Friday, March 27, 2015

The Grand Year-Long Alpha Male Experiment

For the last few weeks, I've been posting about gender issues. Part of this came about because of a year-long experiment I've been running. I've been fascinated with the role of masculinity in our culture. Before I jump into the nuts and bolts of the post, let's operationally define "masculine" and "feminine" (source = Planned Parenthood):

Masculinity traits:

  • independent 
  • non-emotional 
  • aggressive 
  • tough-skinned 
  • competitive 
  • strong 
  • active 
  • self-confident 
  • sexually aggressive
  • rebellious
By contrast, feminine traits would consist of:
  • dependent 
  • emotional 
  • passive 
  • sensitive 
  • quiet 
  • graceful 
  • innocent 
  • weak 
  • flirtatious 
  • nurturing 
  • self-critical 
  • sexually submissive 
  • accepting
For anyone that's known me personally can attest, I've historically exhibited far more feminine traits than masculine traits, hence the experiment. So for the last year or so, I've consciously inhibited displaying feminine characteristics and tried to display masculine characteristics.

The results have been nothing short of shocking. 

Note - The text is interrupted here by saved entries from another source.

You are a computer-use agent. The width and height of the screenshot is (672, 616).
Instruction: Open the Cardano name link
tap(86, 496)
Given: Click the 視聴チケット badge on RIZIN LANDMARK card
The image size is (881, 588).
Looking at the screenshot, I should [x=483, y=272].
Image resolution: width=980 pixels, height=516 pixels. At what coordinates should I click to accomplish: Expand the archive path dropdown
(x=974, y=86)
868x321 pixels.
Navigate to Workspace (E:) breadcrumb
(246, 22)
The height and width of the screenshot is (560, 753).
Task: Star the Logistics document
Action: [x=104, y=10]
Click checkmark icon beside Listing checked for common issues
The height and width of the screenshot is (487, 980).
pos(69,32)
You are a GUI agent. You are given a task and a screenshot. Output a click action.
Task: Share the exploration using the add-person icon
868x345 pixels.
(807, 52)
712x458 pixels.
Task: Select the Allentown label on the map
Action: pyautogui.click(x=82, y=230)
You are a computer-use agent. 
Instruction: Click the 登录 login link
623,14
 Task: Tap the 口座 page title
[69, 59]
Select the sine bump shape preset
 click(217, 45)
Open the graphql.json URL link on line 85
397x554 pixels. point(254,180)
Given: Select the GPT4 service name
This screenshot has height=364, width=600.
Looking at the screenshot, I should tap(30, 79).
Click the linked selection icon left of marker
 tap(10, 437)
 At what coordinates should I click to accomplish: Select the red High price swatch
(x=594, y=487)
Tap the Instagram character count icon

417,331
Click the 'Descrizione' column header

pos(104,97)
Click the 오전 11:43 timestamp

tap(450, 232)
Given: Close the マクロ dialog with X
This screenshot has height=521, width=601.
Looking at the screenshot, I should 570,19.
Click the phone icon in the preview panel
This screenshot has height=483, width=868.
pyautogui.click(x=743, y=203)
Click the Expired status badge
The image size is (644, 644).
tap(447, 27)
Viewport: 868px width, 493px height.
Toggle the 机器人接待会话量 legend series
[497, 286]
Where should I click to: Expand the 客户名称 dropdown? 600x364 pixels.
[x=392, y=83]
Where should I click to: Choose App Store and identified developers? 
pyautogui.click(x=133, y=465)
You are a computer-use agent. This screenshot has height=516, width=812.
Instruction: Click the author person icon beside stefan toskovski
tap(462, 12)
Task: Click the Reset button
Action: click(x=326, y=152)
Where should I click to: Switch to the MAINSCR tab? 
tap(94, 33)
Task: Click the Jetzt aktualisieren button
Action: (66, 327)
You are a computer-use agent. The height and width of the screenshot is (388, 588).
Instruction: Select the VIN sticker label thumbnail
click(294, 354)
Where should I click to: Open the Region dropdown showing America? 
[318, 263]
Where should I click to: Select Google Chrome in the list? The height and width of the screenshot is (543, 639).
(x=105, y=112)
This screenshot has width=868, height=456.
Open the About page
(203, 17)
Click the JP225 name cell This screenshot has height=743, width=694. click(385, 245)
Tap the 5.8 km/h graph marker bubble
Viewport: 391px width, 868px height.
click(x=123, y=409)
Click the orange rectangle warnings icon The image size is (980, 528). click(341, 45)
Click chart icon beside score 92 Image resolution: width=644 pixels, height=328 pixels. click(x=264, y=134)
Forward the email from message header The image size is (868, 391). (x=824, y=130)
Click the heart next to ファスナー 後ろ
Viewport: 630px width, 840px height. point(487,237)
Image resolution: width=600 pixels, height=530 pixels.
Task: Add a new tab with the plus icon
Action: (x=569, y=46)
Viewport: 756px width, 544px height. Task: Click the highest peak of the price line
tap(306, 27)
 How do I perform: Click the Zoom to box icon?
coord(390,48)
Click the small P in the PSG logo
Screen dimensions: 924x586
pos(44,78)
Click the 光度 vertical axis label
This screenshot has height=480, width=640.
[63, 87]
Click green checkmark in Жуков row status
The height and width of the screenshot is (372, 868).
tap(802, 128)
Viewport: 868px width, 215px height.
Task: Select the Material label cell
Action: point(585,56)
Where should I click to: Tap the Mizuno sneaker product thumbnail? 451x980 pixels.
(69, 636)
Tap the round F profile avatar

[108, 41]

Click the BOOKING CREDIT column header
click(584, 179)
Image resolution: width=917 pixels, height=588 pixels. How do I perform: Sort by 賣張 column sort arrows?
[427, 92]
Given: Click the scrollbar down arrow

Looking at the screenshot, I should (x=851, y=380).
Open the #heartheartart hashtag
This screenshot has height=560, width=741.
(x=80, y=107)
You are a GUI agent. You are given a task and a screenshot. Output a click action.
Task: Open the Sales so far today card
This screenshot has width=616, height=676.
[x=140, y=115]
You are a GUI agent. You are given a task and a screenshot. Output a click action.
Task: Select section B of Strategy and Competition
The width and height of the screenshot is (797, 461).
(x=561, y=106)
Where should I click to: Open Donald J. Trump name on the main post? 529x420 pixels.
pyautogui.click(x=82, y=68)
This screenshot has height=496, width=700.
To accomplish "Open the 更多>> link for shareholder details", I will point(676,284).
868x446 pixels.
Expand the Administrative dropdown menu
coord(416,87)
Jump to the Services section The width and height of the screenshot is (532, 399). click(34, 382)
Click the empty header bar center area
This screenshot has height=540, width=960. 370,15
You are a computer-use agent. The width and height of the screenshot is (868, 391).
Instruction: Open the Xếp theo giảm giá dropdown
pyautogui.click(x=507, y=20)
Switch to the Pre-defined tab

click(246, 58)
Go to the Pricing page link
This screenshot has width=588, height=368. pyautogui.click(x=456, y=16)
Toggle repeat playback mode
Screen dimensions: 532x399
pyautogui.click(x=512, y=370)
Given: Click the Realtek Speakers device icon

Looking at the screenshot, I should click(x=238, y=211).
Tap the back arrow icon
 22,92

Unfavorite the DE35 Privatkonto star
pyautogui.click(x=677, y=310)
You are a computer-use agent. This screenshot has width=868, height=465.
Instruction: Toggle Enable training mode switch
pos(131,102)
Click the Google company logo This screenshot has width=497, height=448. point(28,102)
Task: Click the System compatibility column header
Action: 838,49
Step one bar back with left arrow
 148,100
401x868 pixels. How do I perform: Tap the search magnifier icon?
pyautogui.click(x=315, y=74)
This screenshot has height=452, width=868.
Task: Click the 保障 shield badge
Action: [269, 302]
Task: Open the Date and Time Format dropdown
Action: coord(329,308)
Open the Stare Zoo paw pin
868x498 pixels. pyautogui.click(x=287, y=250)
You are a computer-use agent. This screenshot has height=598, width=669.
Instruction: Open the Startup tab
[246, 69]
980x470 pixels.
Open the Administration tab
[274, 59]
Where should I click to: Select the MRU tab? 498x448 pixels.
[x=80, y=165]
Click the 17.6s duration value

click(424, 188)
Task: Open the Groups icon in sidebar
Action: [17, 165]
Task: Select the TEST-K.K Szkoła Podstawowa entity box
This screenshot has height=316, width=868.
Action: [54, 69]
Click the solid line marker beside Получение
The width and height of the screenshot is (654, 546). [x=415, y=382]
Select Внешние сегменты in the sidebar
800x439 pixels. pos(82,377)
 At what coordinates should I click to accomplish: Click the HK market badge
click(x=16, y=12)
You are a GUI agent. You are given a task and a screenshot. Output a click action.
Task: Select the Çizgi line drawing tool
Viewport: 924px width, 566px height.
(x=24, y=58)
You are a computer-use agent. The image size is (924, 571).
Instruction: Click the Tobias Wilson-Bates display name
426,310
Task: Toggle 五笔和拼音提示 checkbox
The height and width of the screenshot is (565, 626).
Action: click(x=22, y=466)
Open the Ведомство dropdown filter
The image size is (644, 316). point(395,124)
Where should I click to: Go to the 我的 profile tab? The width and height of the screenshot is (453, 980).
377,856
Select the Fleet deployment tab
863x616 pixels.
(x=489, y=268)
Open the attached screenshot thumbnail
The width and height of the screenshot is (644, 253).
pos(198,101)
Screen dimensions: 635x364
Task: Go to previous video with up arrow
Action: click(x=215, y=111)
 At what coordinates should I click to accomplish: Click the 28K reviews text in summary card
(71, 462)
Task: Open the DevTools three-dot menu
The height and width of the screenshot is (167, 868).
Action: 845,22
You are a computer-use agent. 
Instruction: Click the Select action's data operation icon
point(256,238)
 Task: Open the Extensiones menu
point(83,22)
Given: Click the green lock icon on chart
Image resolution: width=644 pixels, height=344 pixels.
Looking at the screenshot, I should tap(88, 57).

Prior to the experiment, most people treated me as if I were invisible. The only exception: When I was in "teacher mode", where I tended to display more masculine characteristics. During the experiment, I noticed people...
  • Paid more attention to me,
  • Listened to my ideas more readily,
  • Agreed with me more often,
  • Were more pleasant to me,
  • Laughed at my shitty jokes more often,
  • Gave me more free shit,
  • Were far more willing to follow me,
  • Seemed to be more attracted to me.
At first, the strength of that effect freaked me out a bit. I just wasn't used to eliciting that reaction. Then it started to make me a little sad. Despite all our work we've done to assure gender equality, masculine characteristics are still clearly winning out... at least for a dude.

I was really dismayed until I started paying attention to the way people treated Shelly. For those that don't know my wife, she's undergone a significant change throughout her thirties. She basically went from a very stereotypical "feminine" female to a "rivals the most alpha masculine male" female. The change in the way people treat her is exactly the same change I saw in people treating me differently, except some males seem to be exceedingly uncomfortable around her.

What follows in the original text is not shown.